Problem to work on: Switch "flag" to "crest" throughout these lines, changing nothing else, and leave the pictures out of your answer.

Stored records:
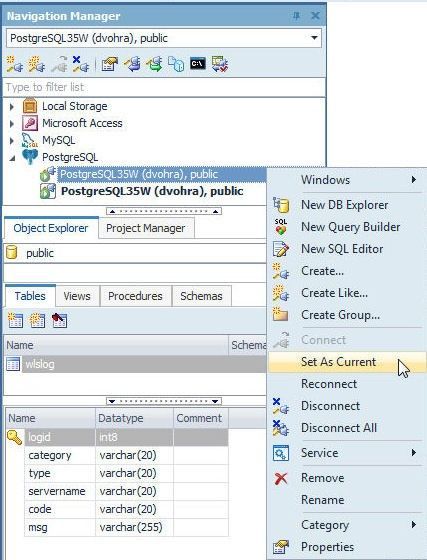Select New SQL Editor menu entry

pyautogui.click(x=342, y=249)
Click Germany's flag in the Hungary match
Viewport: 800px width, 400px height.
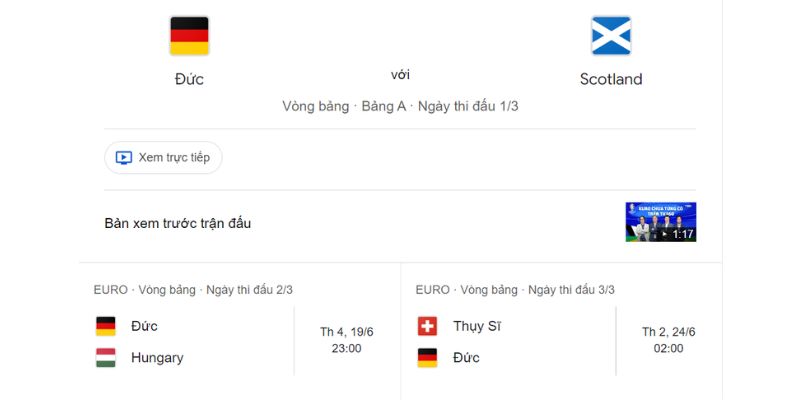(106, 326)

Answer to this problem:
Select New SQL Editor menu entry

pyautogui.click(x=342, y=249)
Click Germany's crest in the Hungary match
Viewport: 800px width, 400px height.
(106, 326)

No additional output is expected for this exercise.